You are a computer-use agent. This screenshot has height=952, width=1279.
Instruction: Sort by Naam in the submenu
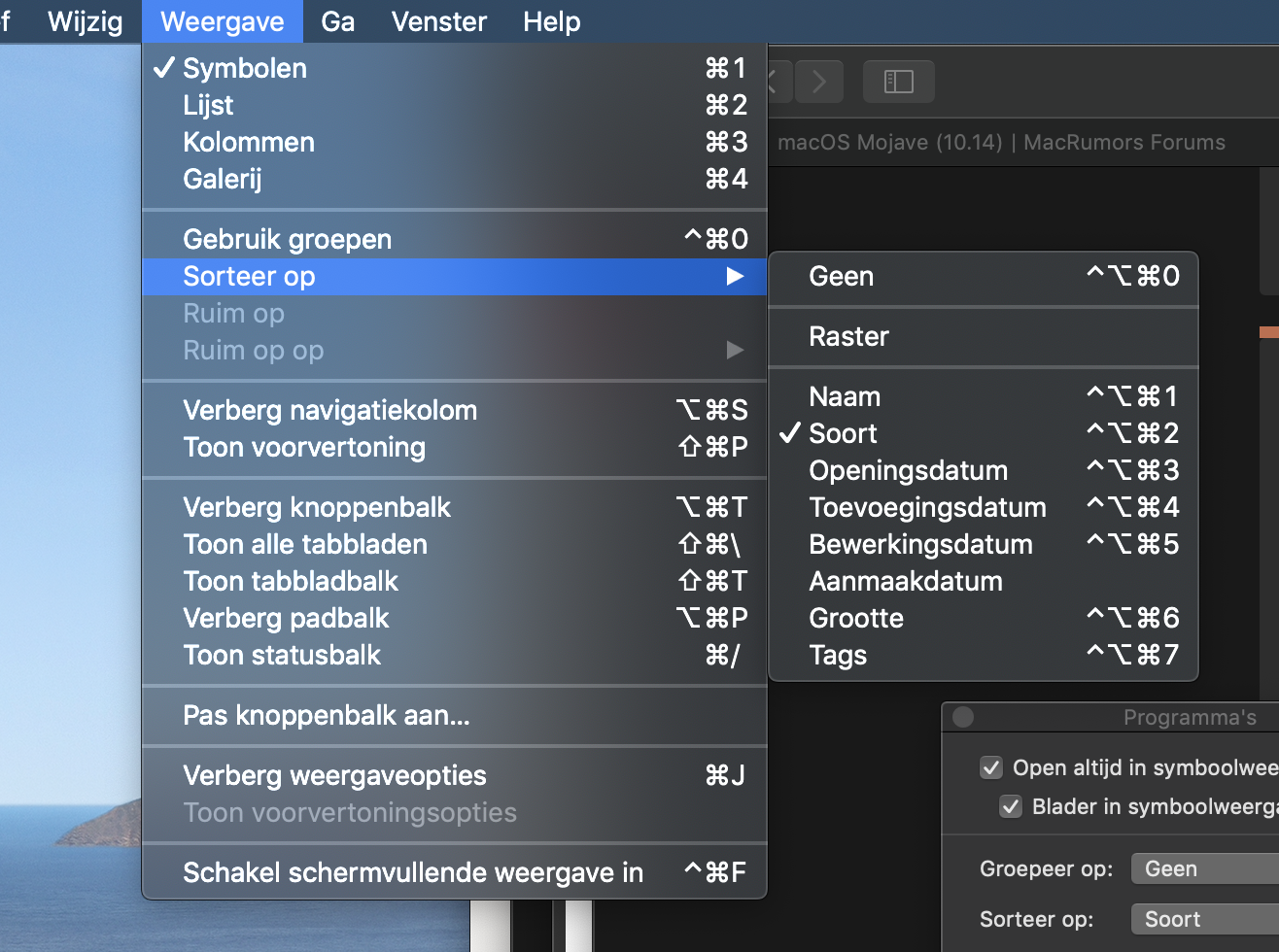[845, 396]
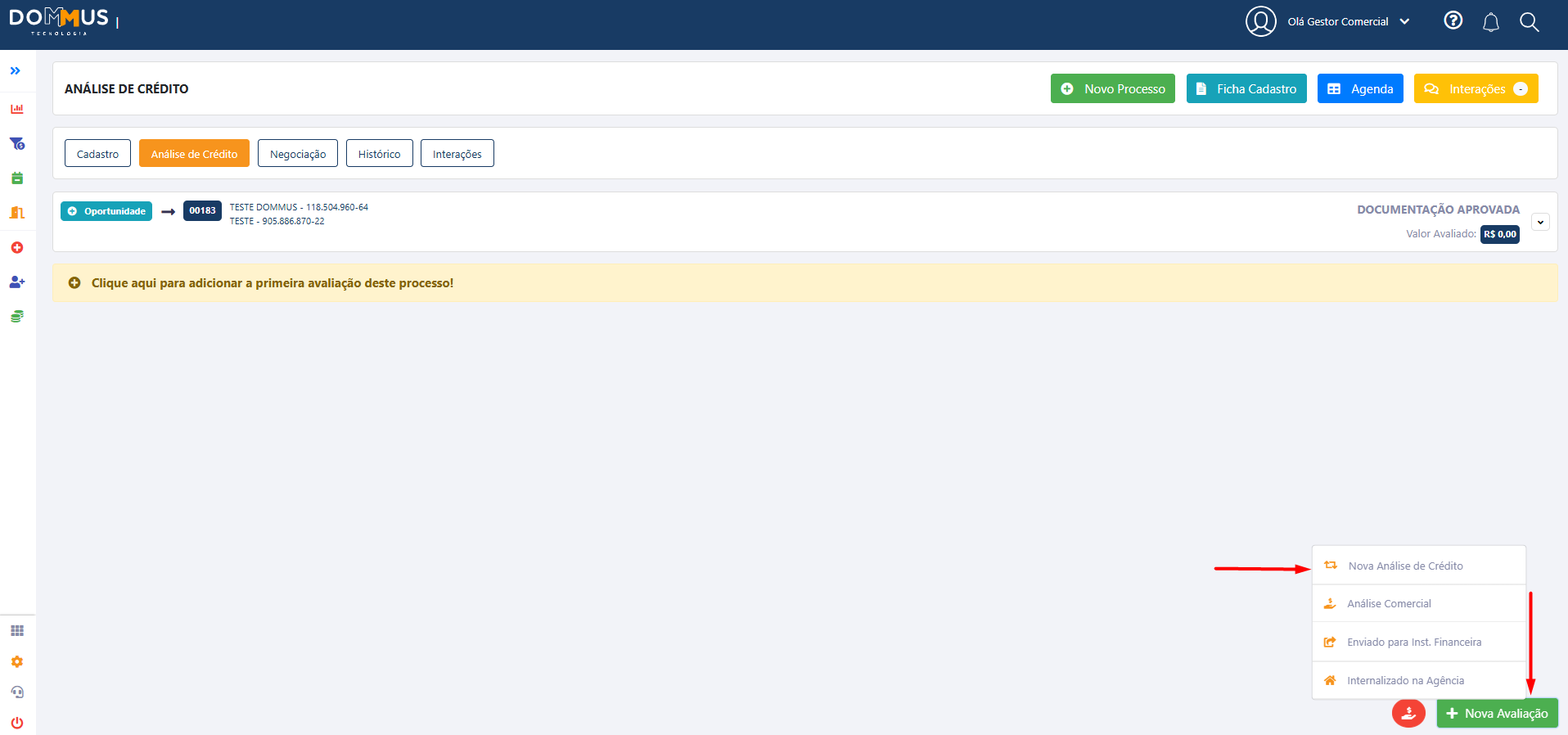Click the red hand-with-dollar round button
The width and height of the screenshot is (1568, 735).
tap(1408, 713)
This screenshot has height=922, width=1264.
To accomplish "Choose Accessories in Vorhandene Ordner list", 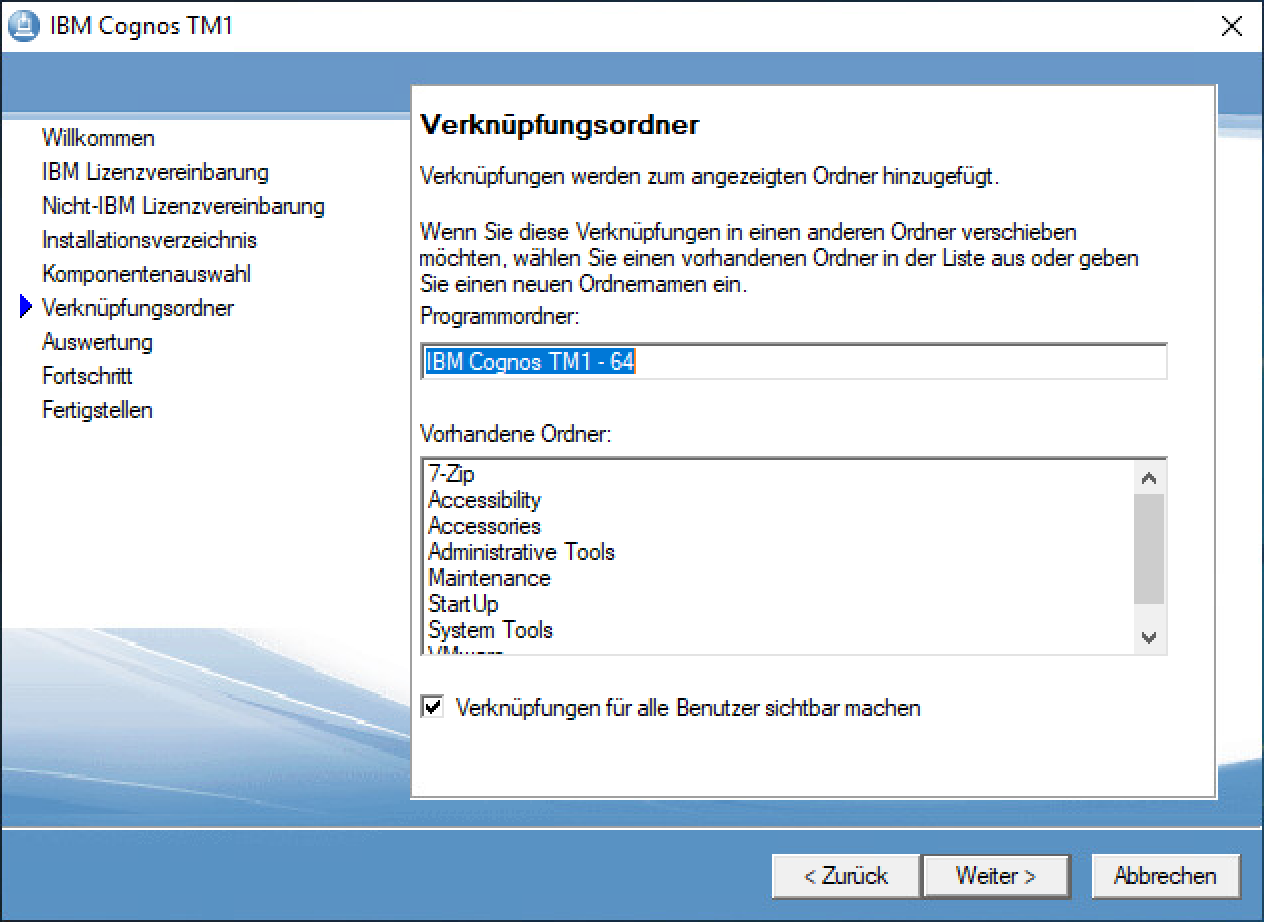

....................

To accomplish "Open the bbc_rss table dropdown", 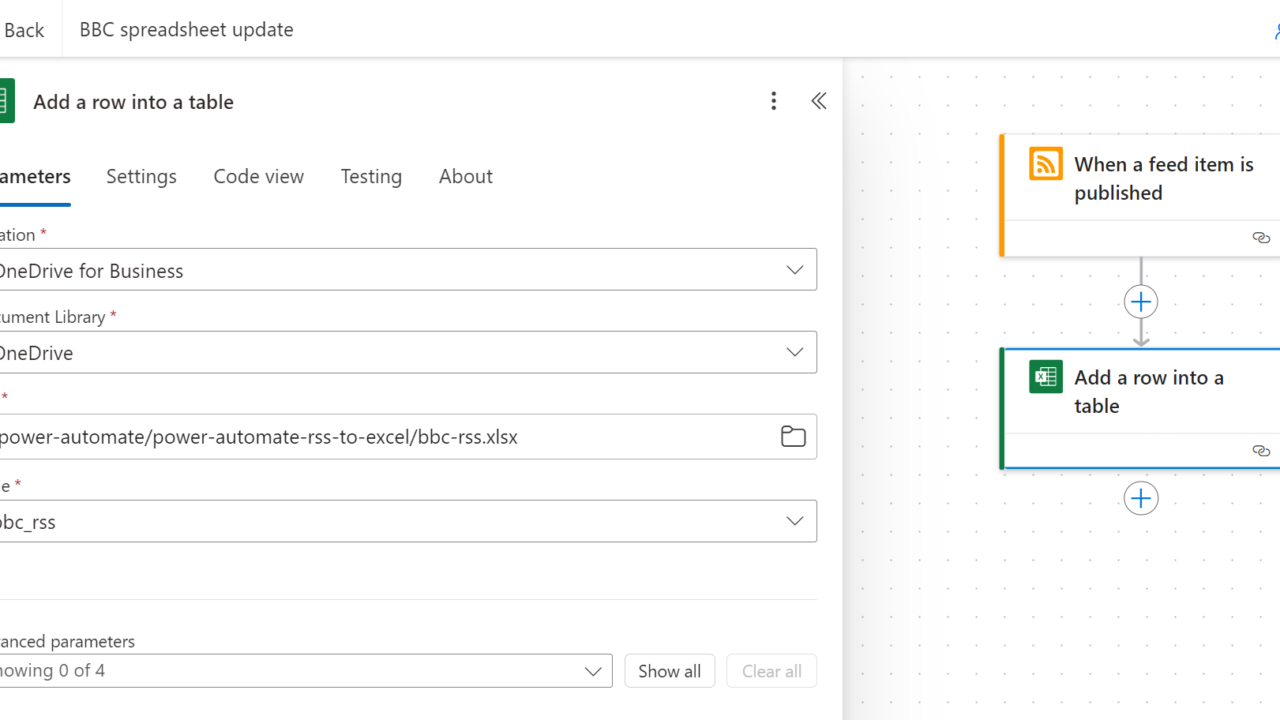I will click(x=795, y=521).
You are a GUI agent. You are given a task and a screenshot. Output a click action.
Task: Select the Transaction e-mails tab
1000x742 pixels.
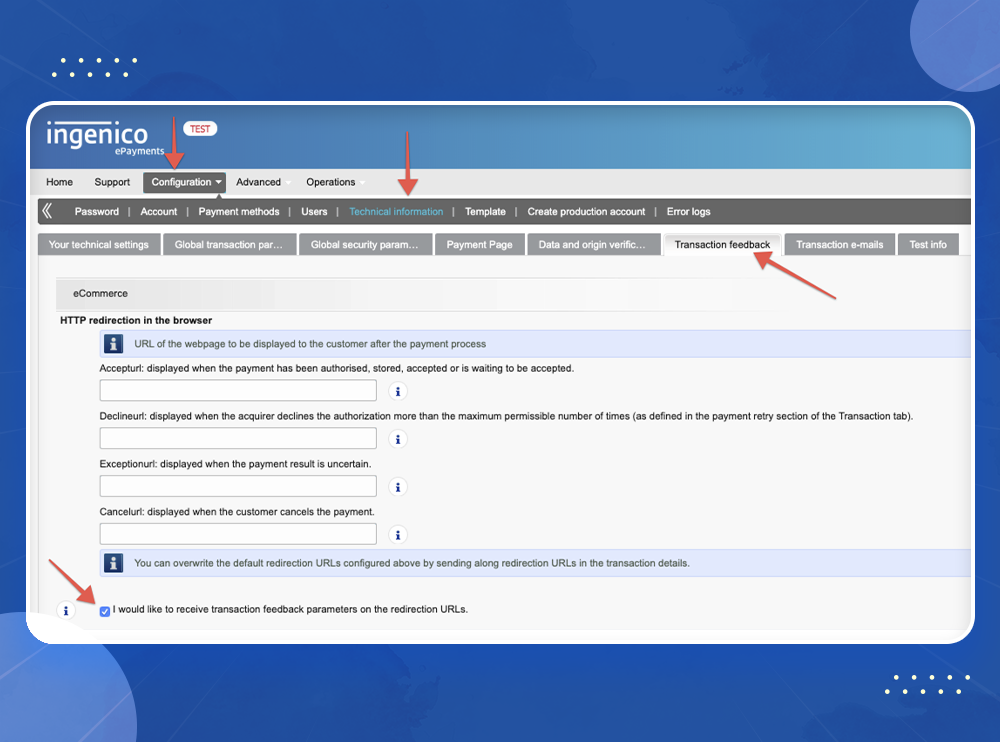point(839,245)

....................

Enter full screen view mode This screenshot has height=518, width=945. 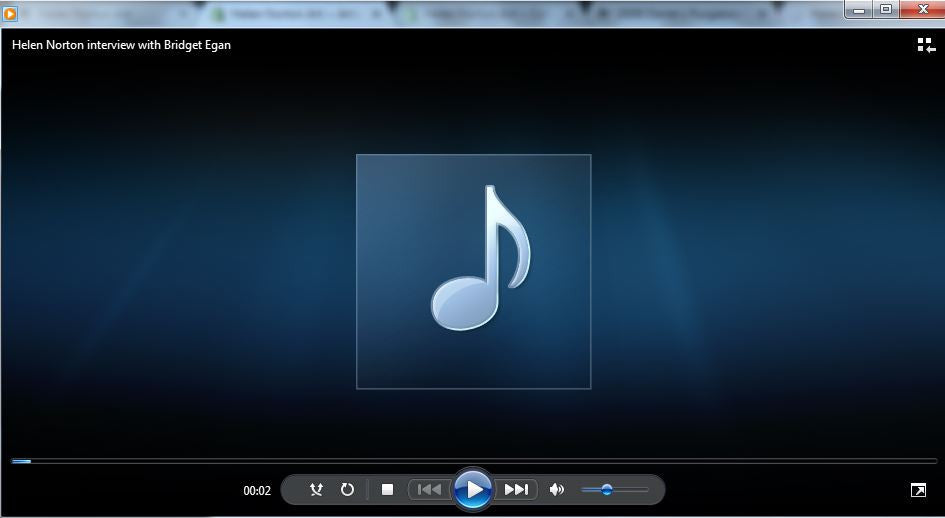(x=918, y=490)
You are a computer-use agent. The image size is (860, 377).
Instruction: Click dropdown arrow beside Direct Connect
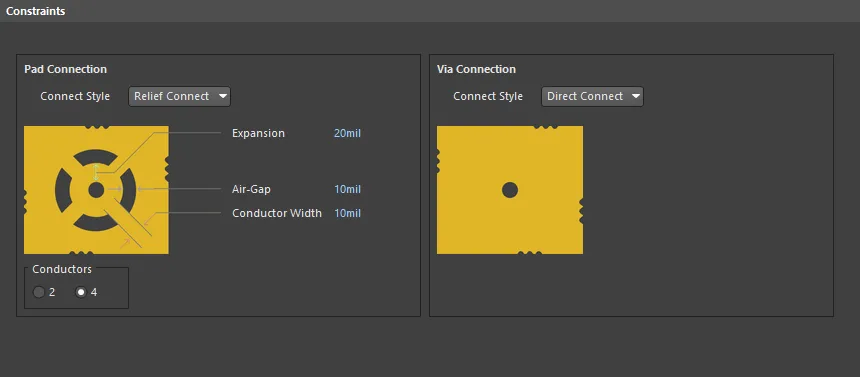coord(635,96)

....................

Rewrite the material from the line containing "You are a computer-use agent. This" through the line containing "Accessories in Vorhandene", inclusive, as a numbered list, skipping any blank lines. Omit the pictures.

Full response:
1. You are a computer-use agent. This screenshot has height=952, width=1279.
2. Instruction: Sort by Naam in the submenu
3. [845, 396]
4. Click the red hand-with-dollar round button
5. The width and height of the screenshot is (1568, 735).
6. tap(1408, 713)
7. This screenshot has height=922, width=1264.
8. To accomplish "Choose Accessories in Vorhandene Ordner list", 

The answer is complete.